Source extract ▸
-------

I’d never really thoght about this, but now I realise this is something I have done all my life.
Thanks Terra, you’ve explained something I never previously understood : in my last relationship, my neurotypical partner would be talking to me about an experience she had, I would try to emphathise by relating it to a similar experience that I’d had, and she would get mad at me and say “You always bring it back to you, it always has to be about you!”.
That relationship ended of course.
This can be a particularly difficult communication glitch in relationship, one I’m very familiar with. Personally, I don’t see how anyone can avoid being ‘self-centred’, in the sense that our primary point of reference can only ever be our own nervous system. On that premise, I always try to relate back to my own experiences as a way of offering compassion in a conversation, though it’s not always received in that spirit. I think it’s a wonder any of us can believe we ‘understand’ each other at all.
This Autistic way of thinking and relating to others describes how my brain works automatically. That said, I was taught that bringing up a similar experience right after hearing the others’ can be received as self absorbed and not empathetic at all. That it might be better to give them more time at first where the conversation centers around them; like, asking them how they felt about it, or asking any actual literal question, to show that you are interested in them and their story, encouraging them to talk more about it. It didn’t come naturally (still doesn’t) but I find it makes them feel like I am really listening and I’ve been told that I am a very good listener, which I appreciate. The thing about empathy is, it may be something that a listener feels in their heart, but, unless the other person FEELS empathized with, it doesn’t really do much for the relationship. So it’s really on each individual to learn to communicate the empathy they feel within themselves, in such a way that the other person feels empathized with. I think having this conversation here is helpful in helping us realize that there’s multiple styles and expressions of empathy. But it’s still very hard to adjust one’s own bend towards expressing it the way it comes naturally, but if our goal is to make the other person FEEL our empathy, then it’s important to find out what style of communication does it for them, and try using that instead.
Fascinating because I analogize constantly and never would’ve connected it to my being autistic.
So maybe the expression “You analogizes like an autistic person!” will become a popular analogy??
Probably a big reason I make analogies so often is because in many cases it’s the only good way to communicate a new or unfamiliar idea, and that seems to be a big part of my life.
I’ve found that there are times when analogies can be too effective, though. Like when a person really doesn’t want to take in a new point of view that I’m communicating by analogy. In that case, they might actually invalidate the use of analogy, like it’s not a good way to communicate. It doesn’t make much sense, but I guess saying that gives them a face-saving way out of a conversation where they feel too challenged.

-------

Data under study ▸
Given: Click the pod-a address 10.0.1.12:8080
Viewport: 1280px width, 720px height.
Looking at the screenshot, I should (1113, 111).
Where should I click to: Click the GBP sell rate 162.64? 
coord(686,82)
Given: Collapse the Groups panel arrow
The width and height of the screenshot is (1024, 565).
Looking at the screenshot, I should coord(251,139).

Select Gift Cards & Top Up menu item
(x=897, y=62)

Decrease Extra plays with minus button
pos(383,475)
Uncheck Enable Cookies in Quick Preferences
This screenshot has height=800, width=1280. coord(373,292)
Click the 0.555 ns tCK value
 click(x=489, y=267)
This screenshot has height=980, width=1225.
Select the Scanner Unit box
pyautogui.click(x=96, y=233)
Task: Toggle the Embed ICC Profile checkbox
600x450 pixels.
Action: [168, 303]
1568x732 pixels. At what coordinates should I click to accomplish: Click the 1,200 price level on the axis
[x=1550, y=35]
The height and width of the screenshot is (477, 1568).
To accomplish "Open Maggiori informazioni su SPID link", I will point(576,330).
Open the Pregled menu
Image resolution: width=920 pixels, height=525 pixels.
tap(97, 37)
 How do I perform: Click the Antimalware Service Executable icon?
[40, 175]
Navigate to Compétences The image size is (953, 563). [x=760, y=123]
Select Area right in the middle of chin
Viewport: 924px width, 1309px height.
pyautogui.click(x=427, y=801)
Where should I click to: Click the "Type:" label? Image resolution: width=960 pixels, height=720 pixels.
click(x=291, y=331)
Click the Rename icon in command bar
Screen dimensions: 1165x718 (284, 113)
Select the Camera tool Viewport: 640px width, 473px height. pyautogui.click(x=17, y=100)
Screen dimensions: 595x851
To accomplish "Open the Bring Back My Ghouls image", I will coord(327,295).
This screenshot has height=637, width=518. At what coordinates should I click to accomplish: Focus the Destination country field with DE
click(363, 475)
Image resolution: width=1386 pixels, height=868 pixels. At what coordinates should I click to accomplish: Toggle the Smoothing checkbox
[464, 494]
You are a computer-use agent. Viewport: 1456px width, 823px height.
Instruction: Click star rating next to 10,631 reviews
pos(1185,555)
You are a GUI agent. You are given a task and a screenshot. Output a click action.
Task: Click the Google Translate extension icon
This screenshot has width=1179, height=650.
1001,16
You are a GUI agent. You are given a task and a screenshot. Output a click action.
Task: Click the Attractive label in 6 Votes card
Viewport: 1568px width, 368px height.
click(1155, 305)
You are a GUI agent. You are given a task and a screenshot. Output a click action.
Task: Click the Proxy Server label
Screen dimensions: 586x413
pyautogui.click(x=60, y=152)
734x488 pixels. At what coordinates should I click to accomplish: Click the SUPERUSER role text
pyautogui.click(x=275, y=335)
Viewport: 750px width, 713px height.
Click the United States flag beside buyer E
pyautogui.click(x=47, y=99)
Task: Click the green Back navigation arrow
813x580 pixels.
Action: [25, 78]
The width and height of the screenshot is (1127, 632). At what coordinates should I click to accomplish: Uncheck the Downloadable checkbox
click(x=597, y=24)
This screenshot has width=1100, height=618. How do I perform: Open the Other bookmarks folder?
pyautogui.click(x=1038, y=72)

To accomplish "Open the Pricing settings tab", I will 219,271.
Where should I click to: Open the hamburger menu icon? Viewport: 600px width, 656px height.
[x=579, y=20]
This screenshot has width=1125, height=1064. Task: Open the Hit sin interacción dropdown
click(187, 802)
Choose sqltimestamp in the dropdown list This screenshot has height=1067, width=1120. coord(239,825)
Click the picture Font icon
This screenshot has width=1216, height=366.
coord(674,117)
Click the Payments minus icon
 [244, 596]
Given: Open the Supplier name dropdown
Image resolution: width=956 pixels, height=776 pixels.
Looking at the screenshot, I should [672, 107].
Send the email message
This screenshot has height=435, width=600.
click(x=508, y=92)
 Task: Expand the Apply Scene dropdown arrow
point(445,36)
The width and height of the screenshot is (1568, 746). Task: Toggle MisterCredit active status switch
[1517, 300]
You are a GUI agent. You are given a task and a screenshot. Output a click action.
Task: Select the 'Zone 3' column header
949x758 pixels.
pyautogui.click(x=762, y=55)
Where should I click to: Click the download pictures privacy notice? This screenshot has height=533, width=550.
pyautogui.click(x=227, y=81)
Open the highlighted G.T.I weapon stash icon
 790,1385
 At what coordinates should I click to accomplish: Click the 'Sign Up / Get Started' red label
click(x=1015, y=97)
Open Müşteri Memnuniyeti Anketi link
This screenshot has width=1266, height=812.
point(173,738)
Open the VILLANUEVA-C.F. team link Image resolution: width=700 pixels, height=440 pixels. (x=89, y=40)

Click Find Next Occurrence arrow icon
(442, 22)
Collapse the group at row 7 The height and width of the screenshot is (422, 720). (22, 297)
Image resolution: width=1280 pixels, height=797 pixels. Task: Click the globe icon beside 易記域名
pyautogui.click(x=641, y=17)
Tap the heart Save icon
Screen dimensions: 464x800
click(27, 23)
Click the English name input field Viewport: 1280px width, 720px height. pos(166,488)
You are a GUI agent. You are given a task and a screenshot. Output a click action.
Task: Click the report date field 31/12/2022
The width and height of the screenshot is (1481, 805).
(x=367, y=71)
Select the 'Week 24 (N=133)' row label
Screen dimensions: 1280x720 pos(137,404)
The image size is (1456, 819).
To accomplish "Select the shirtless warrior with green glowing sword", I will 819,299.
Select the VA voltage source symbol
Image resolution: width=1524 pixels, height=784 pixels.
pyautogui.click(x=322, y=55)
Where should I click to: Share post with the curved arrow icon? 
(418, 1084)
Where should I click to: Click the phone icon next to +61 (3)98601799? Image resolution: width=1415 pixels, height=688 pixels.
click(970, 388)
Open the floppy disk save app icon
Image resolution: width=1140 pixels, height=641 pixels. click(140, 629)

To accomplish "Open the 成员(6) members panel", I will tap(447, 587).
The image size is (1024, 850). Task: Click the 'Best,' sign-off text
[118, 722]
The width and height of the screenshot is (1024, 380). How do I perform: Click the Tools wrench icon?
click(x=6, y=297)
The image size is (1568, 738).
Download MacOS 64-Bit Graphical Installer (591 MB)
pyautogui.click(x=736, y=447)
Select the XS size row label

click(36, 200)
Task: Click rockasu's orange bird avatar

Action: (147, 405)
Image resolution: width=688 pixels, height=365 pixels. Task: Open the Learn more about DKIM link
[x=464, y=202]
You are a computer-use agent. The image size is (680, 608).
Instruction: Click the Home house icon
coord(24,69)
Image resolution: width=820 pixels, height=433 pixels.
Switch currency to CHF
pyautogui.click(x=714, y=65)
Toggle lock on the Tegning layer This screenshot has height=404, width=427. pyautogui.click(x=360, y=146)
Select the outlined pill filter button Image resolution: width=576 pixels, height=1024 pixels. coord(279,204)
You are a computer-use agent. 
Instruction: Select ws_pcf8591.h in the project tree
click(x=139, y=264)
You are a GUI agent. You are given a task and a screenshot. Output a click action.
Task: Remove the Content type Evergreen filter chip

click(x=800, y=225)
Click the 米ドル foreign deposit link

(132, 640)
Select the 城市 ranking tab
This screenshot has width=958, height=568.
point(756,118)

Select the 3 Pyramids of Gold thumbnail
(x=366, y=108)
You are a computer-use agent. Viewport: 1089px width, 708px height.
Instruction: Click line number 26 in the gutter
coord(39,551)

-------

Questions on the material ▸
1. Please extract from the comments on autism and empathy the passage between "Thanks Terra, you’ve" and "ended of course.", inclusive.
2. List every word or phrase that the comments on autism and empathy set off in quotation marks, whether single or double.

Answers to the exercise ▸
1.
Thanks Terra, you’ve explained something I never previously understood : in my last relationship, my neurotypical partner would be talking to me about an experience she had, I would try to emphathise by relating it to a similar experience that I’d had, and she would get mad at me and say “You always bring it back to you, it always has to be about you!”.
That relationship ended of course.

2.
- You always bring it back to you, it always has to be about you!
- self-centred
- understand
- You analogizes like an autistic person!